Avocat au Barreau de Paris de 1862 à 1925, Edgar Demange est élu quatrième secrétaire de la Conférence du stage en 1864-1865. Il commence sa carrière durant 3 années comme clerc chez un avoué.

« Grand, large d’épaules, la tête droite, le visage haut en couleurs, éclairés de deux yeux rayonnants de bonté, le front développé couronné de cheveux légèrement frisés, que divisait en deux parties égales une raie tracée sur le sommet de la tête, deux favoris à l’ancienne mode, une bouche bien fendue à la lèvre humide, tel apparaissait à la barre Demange, quand se levant devant l’accusé, il commençait sa plaidoirie en  juin pressant, entre le pouce et l’index de ses deux mains, les coins inférieurs de son rabat » (Me Aubépin dans La France judiciaire, 7 juin 1931) .

Buste en marbre, réalisé par Cipriani, 1912.

En 1870, il acquiert sa notoriété en défendant avec succès le prince Pierre Bonaparte, accusé d’avoir assassiné le journaliste Victor Noir. Edgar Demange s’affirme dès lors comme l’un des grands avocats d’assises de sa génération.

Membre du Conseil de l’Ordre de 1888 à 1892, il est à l’apogée de sa carrière lorsqu’il est sollicité par Mathieu Dreyfus pour la défense de son frère Alfred.

« Oh celle-ci [L’affaire Dreyfus] ? Je n’ai jamais douté.

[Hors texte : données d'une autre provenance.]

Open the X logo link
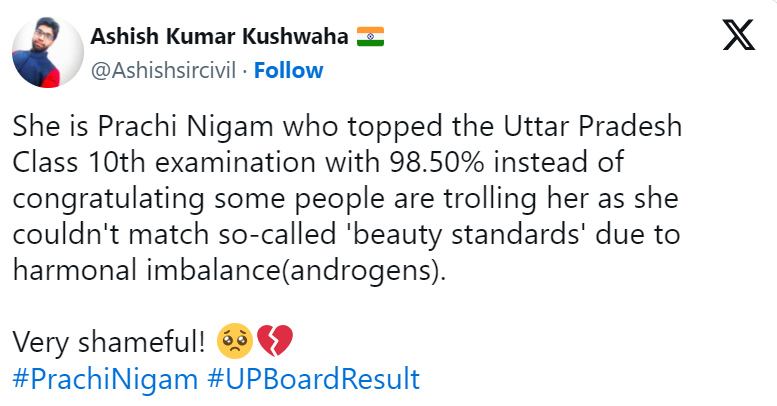Image resolution: width=777 pixels, height=406 pixels. tap(738, 37)
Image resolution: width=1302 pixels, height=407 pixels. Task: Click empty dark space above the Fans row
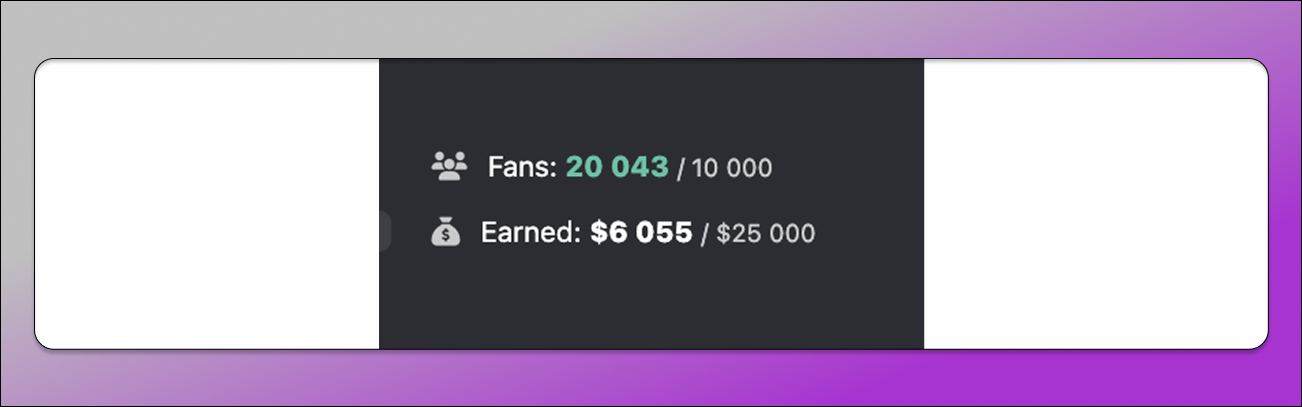650,100
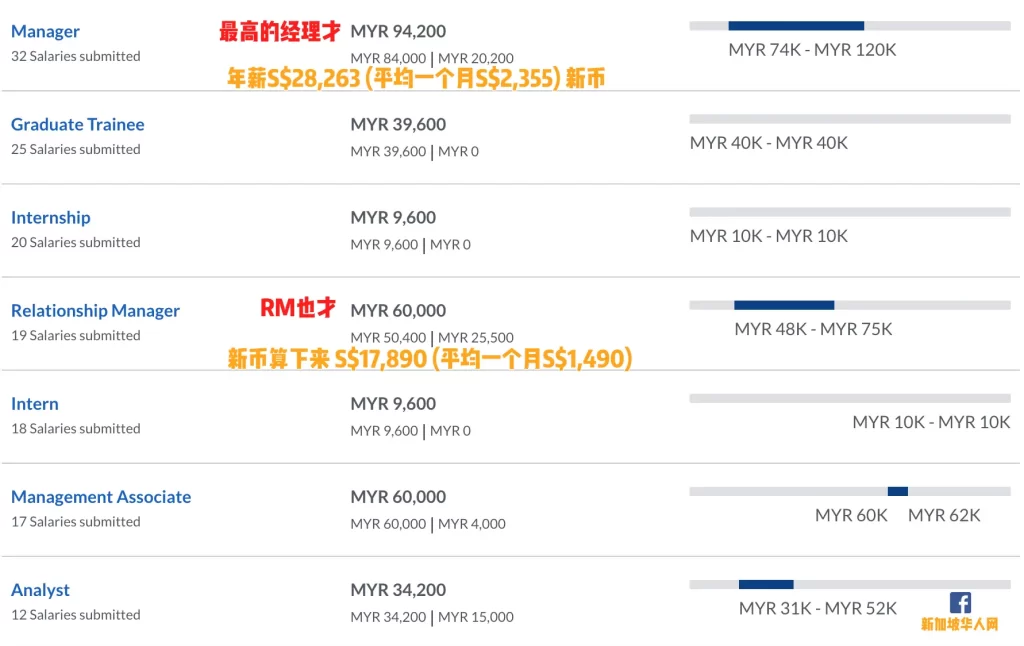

C’est Waldeck qui m’avait prié de me charger de la défense. J’y avais consenti en me réservant d’examiner le dossier avant avant de donner mon acceptation définitive […]. Le dossier m’éclaira vite, il n’y avait rien, rien qu’une similitude d’écritures. Je pris l’affaire » (Archives de l’Anthropologie criminelle, tome 28, 1913).

Convaincu de l’innocence de Dreyfus, Demange accepte de le défendre devant le Conseil de Guerre. Il perd alors une partie de sa clientèle et de ses relations. Peu après la condamnation de son client, il apprend que le Conseil de guerre a examiné des documents secrets non communiqués à la défense.

« Et devant le verdict, que je ne pouvais pas comprendre, – puisque des pièces que je ne connaissais pas l’avaient inspiré – je pleurais littéralement sur mon impuissance. C’est une chose terrible pour un avocat quand il se dit « Ce condamné est innocent », qu’il en est moralement sûr, et qu’il ne peut plus rien faire, rien… » (Archives de l’Anthropologie criminelle, tome 28, 1913).

Me Edgar Demange, après la seconde condamnation de Dreyfus.
Gravure de Paul Renouard (1899)

Il devient alors l’un des partisans les plus résolus de la révision. Mais ce fils de soldat, catholique fervent, ne recherche jamais le conflit avec les hautes institutions.  Conciliant et modéré, il s’efforce à Rennes, lors du deuxième procès Dreyfus, de s’attirer les bonnes grâces de l’Armée, en plaidant le bénéfice du doute. Après cet échec, il se déclare partisan de la grâce présidentielle, contrairement à beaucoup de dreyfusards. Demange restera par la suite en bons termes avec la famille Dreyfus.

De 1919 à 1922, il est réélu membre du Conseil de l’Ordre.

En 1920, il défend encore Joseph Caillaux devant la Haute Cour.

Quelques autres affaires :

  • L’affaire Pranzini (1887).
  • Le marquis de Morès, meurtrier du capitaine juif Mayer lors d’un duel pour lequel il obtient son acquittement (1892).
  • Édouard Ducret, journaliste boulangiste condamné pour usage de faux lors de l’« affaire Norton » (1893).
  • Félix Fénéon, au procès des Trente (1894).
  • Léopold Émile Aron, dit Émile Arton, escroc impliqué dans le scandale de Panama (1896-1897).

Il décède d’un arrêt du cœur consécutif à une attaque de grippe le 11 février 1925, à l’âge de 86 ans (L’Oeuvre, 12 février 1925). Il était alors le doyen de l’Ordre des Avocats.